The main reason behind Title insurance is that you and your mortgage lender want to make sure that the property is indeed yours and that no one else has any lien, claim or encumbrance on your property. A Title insurance policy contains provisions for the payment of the legal fees in defense of a claim against your property which is covered under your policy. It also contains provisions for indemnification against losses which result from a covered claim.
Title companies maintain “title plants” which contain information regarding property transfers and liens reaching back many years. Maintaining these plants, along with researching and examining title, is where most of your (one-time) premium dollars go. Title insurers work to identify and eliminate risk before issuing a title insurance policy, by identifying and eliminating potential risks, therefore, preventing future losses caused by title defects that may have been created in the past.

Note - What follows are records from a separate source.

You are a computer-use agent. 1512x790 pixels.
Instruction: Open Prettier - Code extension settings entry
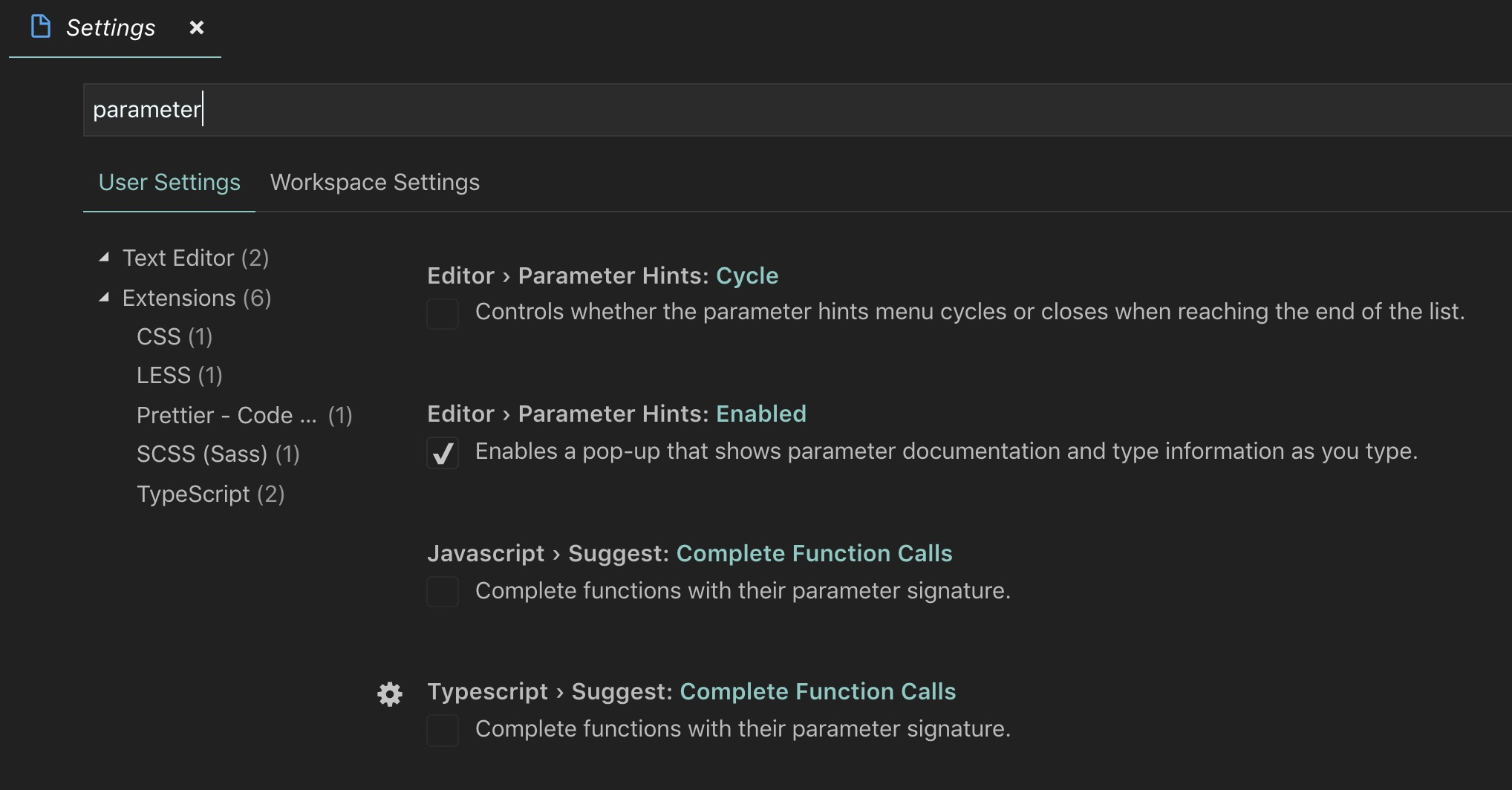[244, 415]
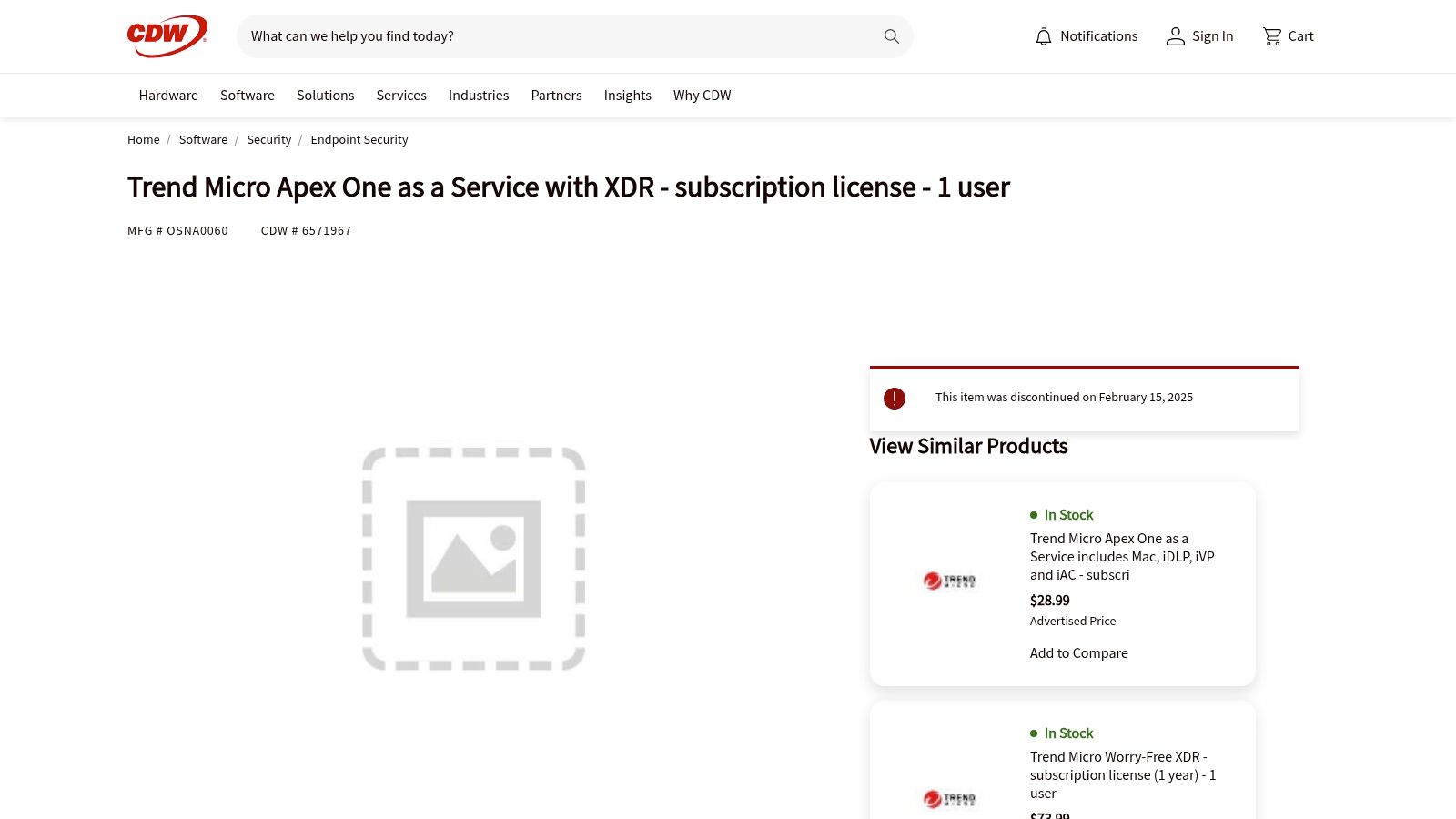Open the shopping Cart icon
Image resolution: width=1456 pixels, height=819 pixels.
point(1271,36)
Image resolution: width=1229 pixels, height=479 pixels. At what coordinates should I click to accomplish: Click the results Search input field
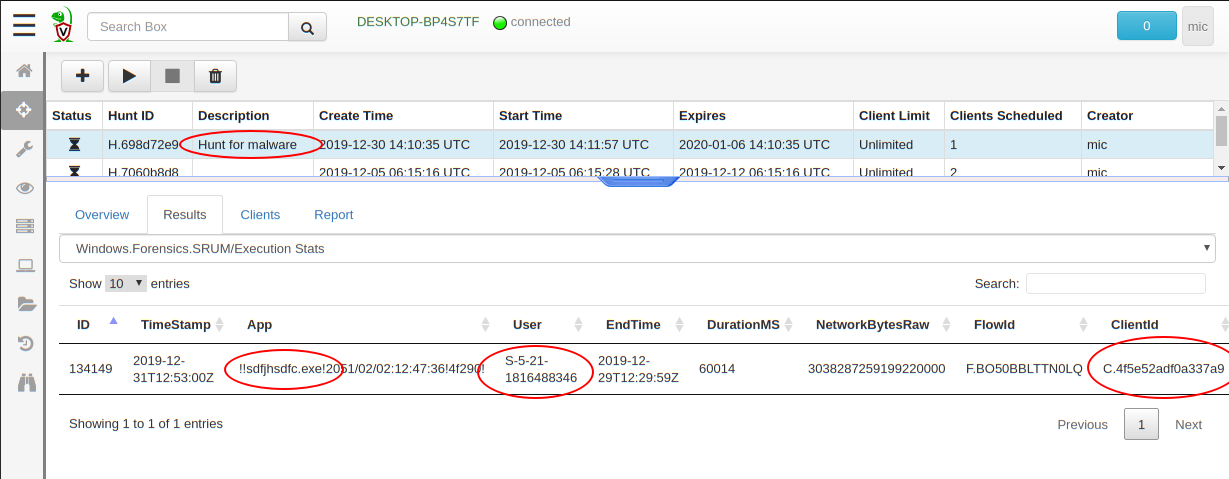click(1115, 284)

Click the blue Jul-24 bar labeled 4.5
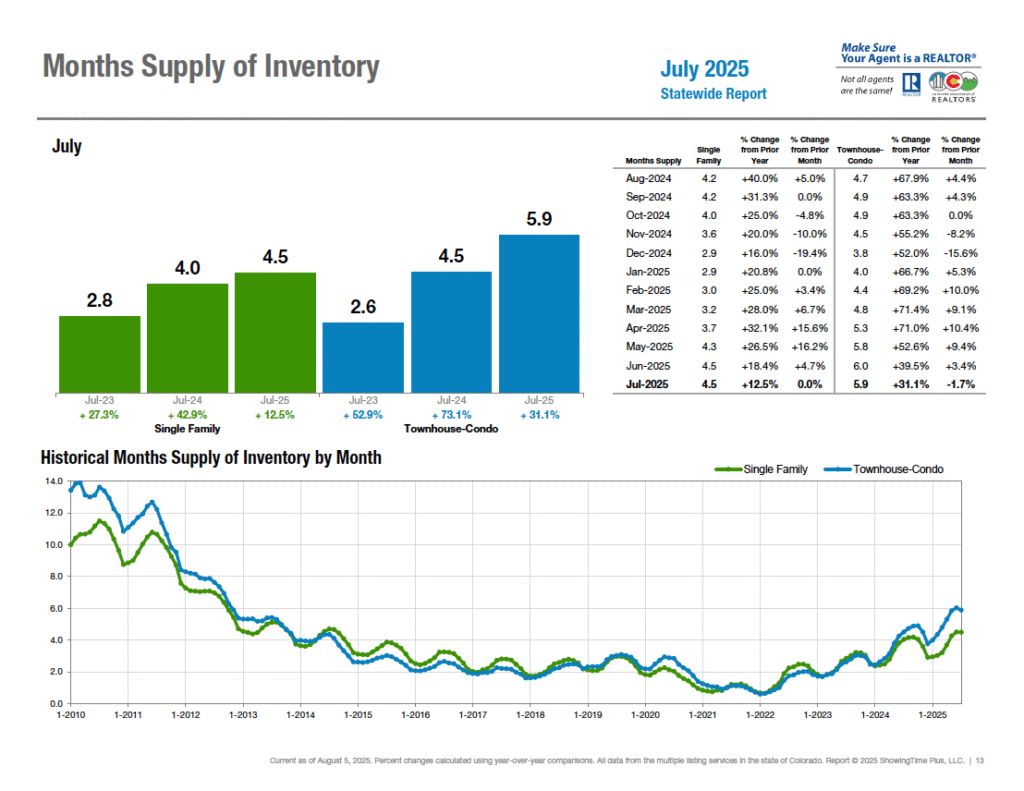[451, 330]
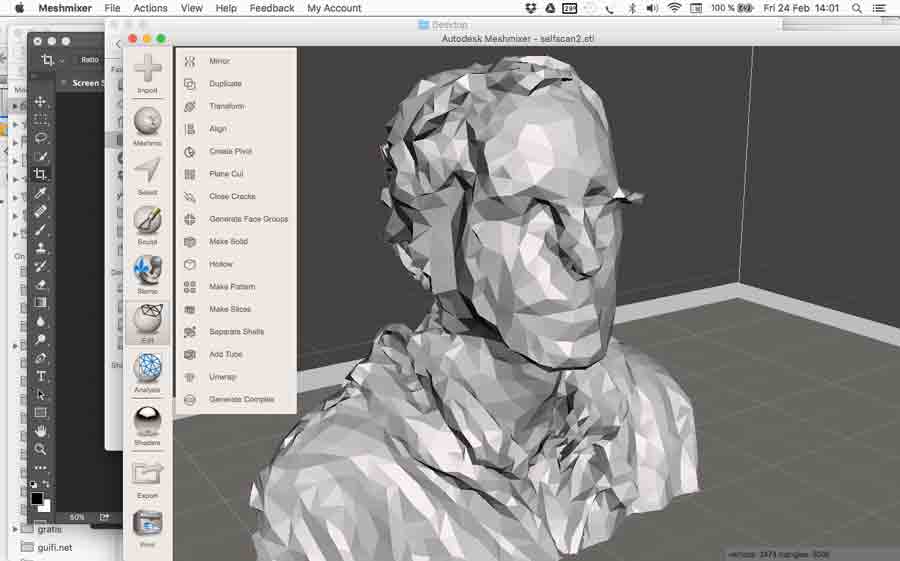This screenshot has width=900, height=561.
Task: Open the Shaders sphere icon
Action: click(147, 423)
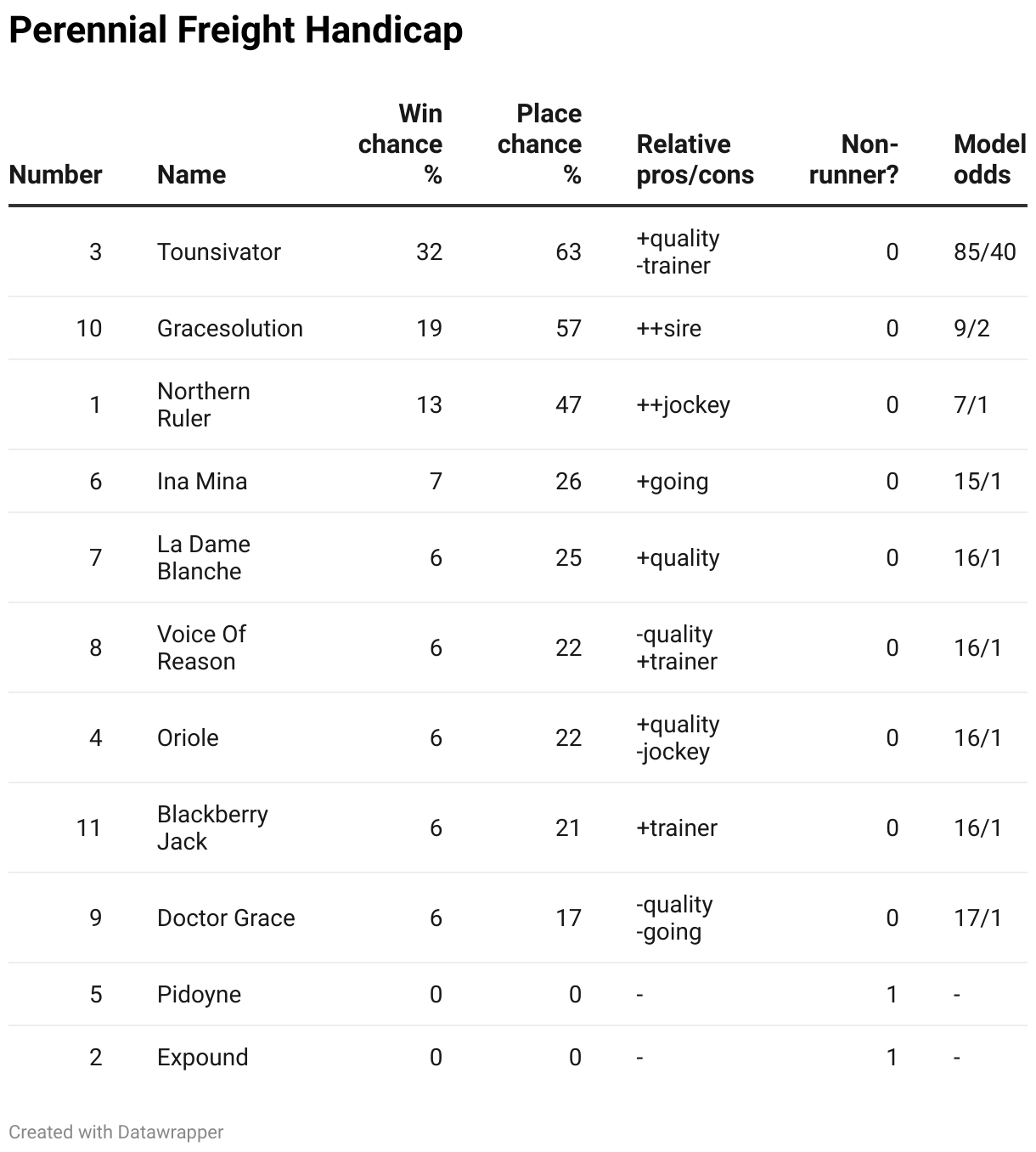
Task: Click the Ina Mina row name
Action: (202, 481)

For example, a person might claim to have a deed or a lease giving them ownership or the right to possess your property. Or perhaps a person could claim to hold an easement giving them a right of access across your land. Another person may claim they have a lien on your property securing repayment of a debt. There could be an IRS lien.
You should never purchase a property without Title insurance even if you know the owner. People go through life changes. They get divorced, change their wills, engage in transactions that limit the use of the property and have liens and judgments placed against them personally for various reasons. There may also be matters affecting the property that are not obvious or known, even by the existing owner. A Title search and examination seeks to uncover these defects.